For Lieberman, creative coding is akin to poetry. Much like poetry, coding is a language where even the slightest re-arrangement of words – or, in this case, numbers – can have a transformative impact on its meaning. Through a daily practice of digital sketches, the artist experiments with modifying code, often introducing elements of randomness, to reveal something new within basic geometry. Constantly tweaking and probing, he engages in conversation with the machine, seeing what happens when a small amount of chaos is injected into the system. At its core, his practice seeks to showcase the poetic, transformative potential in numbers, describing himself as a “photographer of maths”. When a strange, unique, perception-bending experience emerges from the system, Lieberman aims to capture it.
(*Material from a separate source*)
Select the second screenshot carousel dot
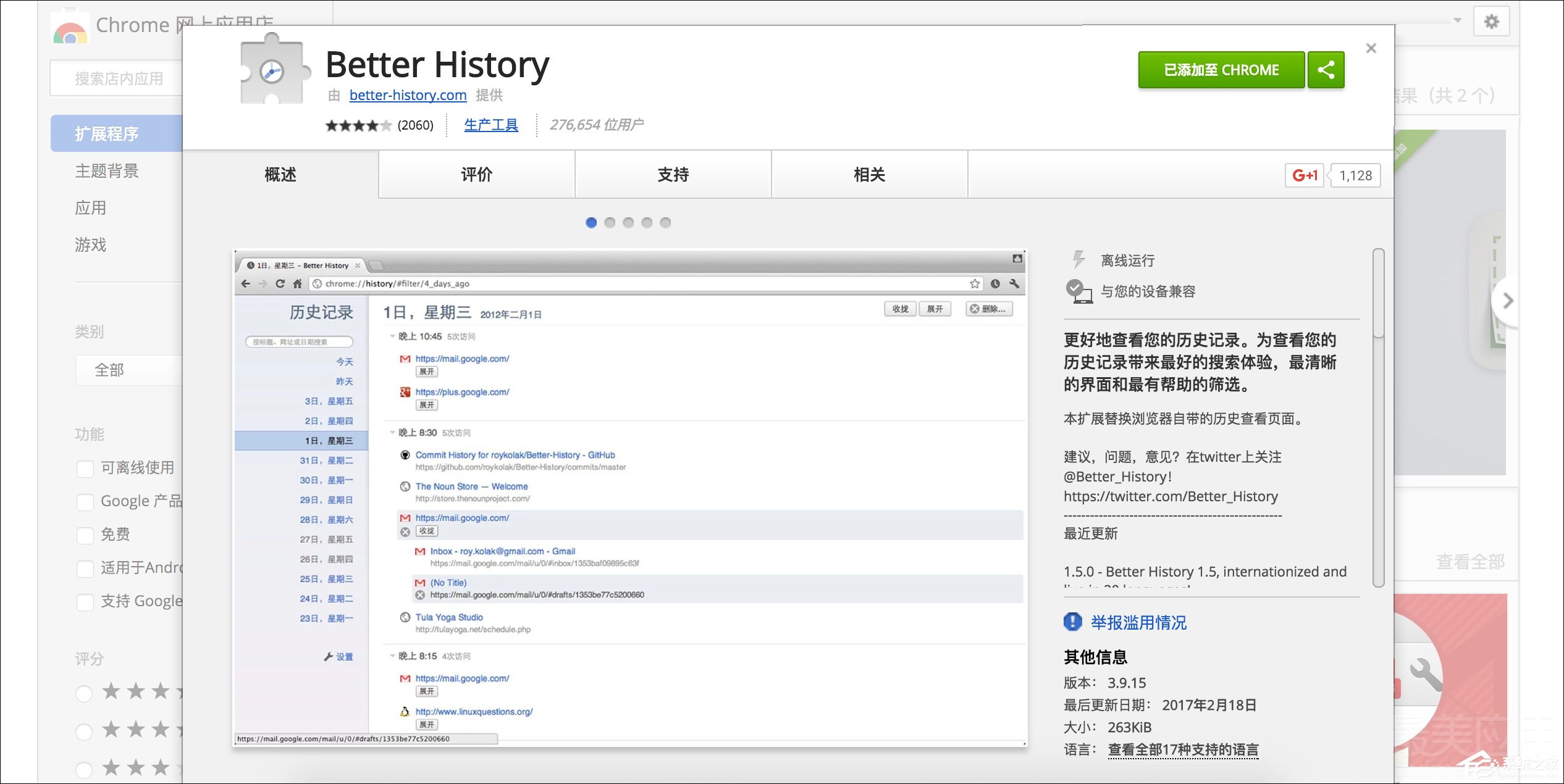Viewport: 1564px width, 784px height. coord(610,223)
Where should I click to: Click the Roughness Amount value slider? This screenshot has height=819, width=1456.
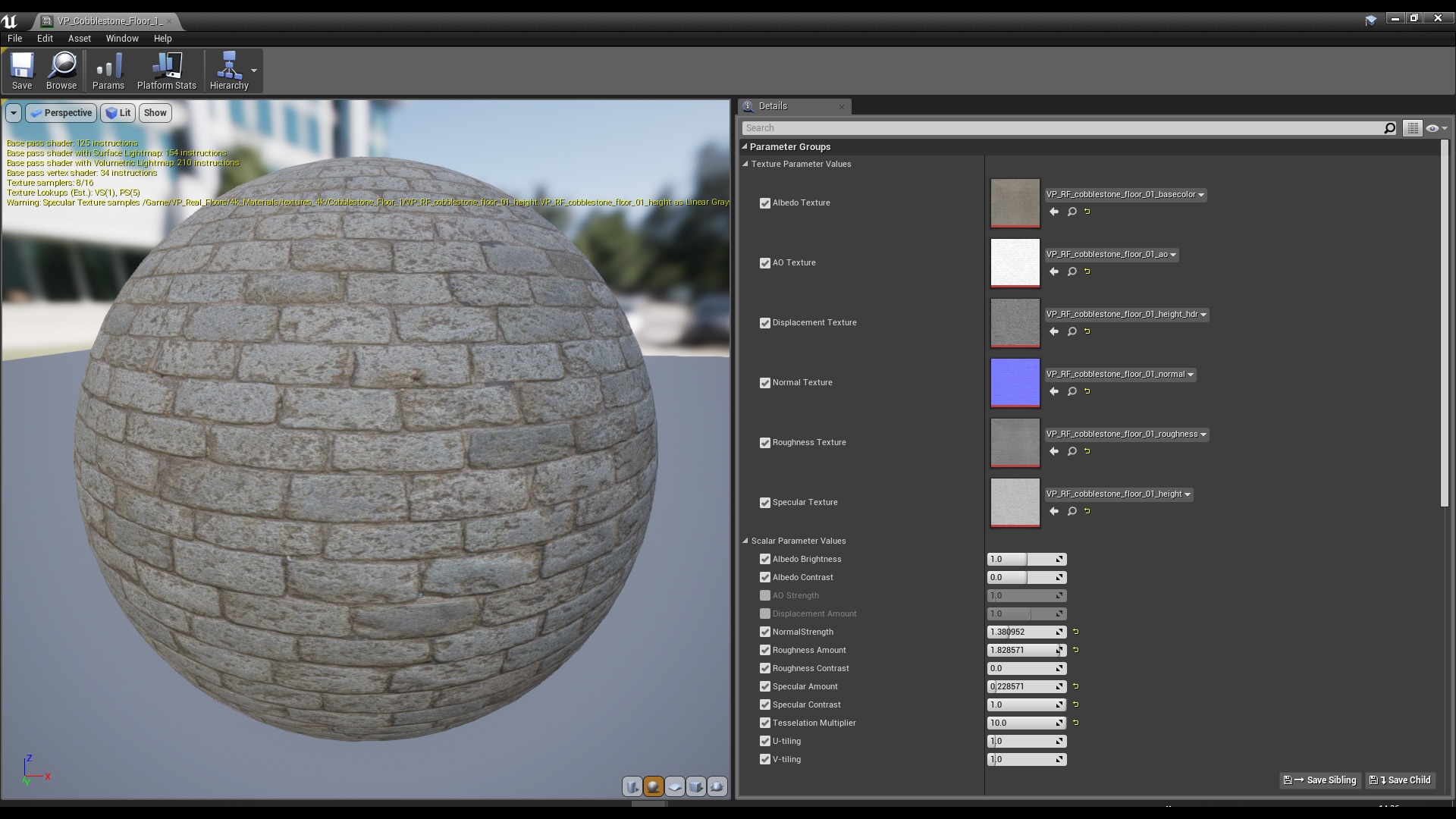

This delicate dance between symmetry and asymmetry, systematic order and random disorder, aligns the artistic philosophy of Lieberman with that of computer-art pioneer Vera Molnár. In the 1950s, before she had access to a computer, Molnár envisioned the Machine Imaginaire – a systematic method for abstract drawing that enabled her to merge mathematical precision with the messy imperfection of hand-drawn elements. From the late 1960s, she began writing software to control a plotter, a machine that moves a pen along an axis. Whether drawn by hand or by plotter, her underlying philosophy remained the same: harness the interplay between order and randomness to reveal the aesthetic potential of science and mathematics.
Just as Molnár famously applied algorithms to explore variations on simple shapes – namely squares, triangles, lines – Lieberman uses them to explore circles, blobs and ripples. In works such as Center Point Circle Study, the circle is presented in its most recognisable form as a perfect and symmetrical shape but, by interpolating properties of colour and light, Lieberman plays upon perception to mesmerising effect. In other works, mathematical precision gives way to organic imperfection, as with the Soft Circle Studies where concentric shapes blur together through gradients of complementary colours. Lieberman’s blob works, on the other hand, stand out with their minimalistic lines and metallic sheen. Whether suspended in time or dramatically slicing through space, these undulating forms evoke the restless nature of life itself. And finally, returning to colour in his ripple studies, the artist explores the chaotic beauty of converging lines, emulating the refraction of light within water.
Focusing on the motifs that have come to define Lieberman’s singular style – the circle, the blob and, most recently, the ripple – the exhibition is testament to the artist’s mastery over mathematical systems. Simultaneously surprising and serene, this new body of work not only reveals the unexpected beauty within numbers, but ultimately creates moments of quiet reflection and contemplation. As the artist says: “artwork has the potential to plant seeds in people’s minds. If anything, I’d like to do that.”